BRIEF: Reproduce every line of the material below, keeping each character, space and line break unchanged.

Collected data entries:
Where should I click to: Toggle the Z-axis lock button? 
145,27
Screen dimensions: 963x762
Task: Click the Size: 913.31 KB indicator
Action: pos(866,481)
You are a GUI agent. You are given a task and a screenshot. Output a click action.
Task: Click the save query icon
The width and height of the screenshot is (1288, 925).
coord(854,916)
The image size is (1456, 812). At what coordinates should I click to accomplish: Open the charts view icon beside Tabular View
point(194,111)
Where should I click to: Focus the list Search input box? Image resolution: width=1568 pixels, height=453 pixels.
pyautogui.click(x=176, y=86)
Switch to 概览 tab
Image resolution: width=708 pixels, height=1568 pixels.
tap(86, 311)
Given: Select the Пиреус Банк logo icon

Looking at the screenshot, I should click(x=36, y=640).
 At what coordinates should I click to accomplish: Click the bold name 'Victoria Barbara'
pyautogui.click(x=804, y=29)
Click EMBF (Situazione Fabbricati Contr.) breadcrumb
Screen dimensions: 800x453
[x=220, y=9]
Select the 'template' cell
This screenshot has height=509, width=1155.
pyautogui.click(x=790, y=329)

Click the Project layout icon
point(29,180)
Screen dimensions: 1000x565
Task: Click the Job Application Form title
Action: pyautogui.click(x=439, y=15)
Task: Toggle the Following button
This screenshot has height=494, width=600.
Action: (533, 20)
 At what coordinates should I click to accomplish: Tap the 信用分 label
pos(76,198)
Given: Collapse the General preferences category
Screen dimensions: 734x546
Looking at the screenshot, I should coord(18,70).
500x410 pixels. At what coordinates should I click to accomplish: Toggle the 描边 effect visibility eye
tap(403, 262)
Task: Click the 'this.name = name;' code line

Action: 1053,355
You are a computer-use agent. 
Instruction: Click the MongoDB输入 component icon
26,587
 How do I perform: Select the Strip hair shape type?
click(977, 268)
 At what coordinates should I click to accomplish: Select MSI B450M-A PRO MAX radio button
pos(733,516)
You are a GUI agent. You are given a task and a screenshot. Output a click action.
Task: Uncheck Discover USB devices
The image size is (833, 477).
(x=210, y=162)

RESULT OF THE TASK:
Where should I click to: Toggle the Z-axis lock button? 
145,27
Screen dimensions: 963x762
Task: Click the Size: 913.31 KB indicator
Action: pos(866,481)
You are a GUI agent. You are given a task and a screenshot. Output a click action.
Task: Click the save query icon
The width and height of the screenshot is (1288, 925).
coord(854,916)
The image size is (1456, 812). At what coordinates should I click to accomplish: Open the charts view icon beside Tabular View
point(194,111)
Where should I click to: Focus the list Search input box? Image resolution: width=1568 pixels, height=453 pixels.
pyautogui.click(x=176, y=86)
Switch to 概览 tab
Image resolution: width=708 pixels, height=1568 pixels.
tap(86, 311)
Given: Select the Пиреус Банк logo icon

Looking at the screenshot, I should click(x=36, y=640).
 At what coordinates should I click to accomplish: Click the bold name 'Victoria Barbara'
pyautogui.click(x=804, y=29)
Click EMBF (Situazione Fabbricati Contr.) breadcrumb
Screen dimensions: 800x453
[x=220, y=9]
Select the 'template' cell
This screenshot has height=509, width=1155.
pyautogui.click(x=790, y=329)

Click the Project layout icon
point(29,180)
Screen dimensions: 1000x565
Task: Click the Job Application Form title
Action: pyautogui.click(x=439, y=15)
Task: Toggle the Following button
This screenshot has height=494, width=600.
Action: (533, 20)
 At what coordinates should I click to accomplish: Tap the 信用分 label
pos(76,198)
Given: Collapse the General preferences category
Screen dimensions: 734x546
Looking at the screenshot, I should coord(18,70).
500x410 pixels. At what coordinates should I click to accomplish: Toggle the 描边 effect visibility eye
tap(403, 262)
Task: Click the 'this.name = name;' code line

Action: 1053,355
You are a computer-use agent. 
Instruction: Click the MongoDB输入 component icon
26,587
 How do I perform: Select the Strip hair shape type?
click(977, 268)
 At what coordinates should I click to accomplish: Select MSI B450M-A PRO MAX radio button
pos(733,516)
You are a GUI agent. You are given a task and a screenshot. Output a click action.
Task: Uncheck Discover USB devices
The image size is (833, 477).
(x=210, y=162)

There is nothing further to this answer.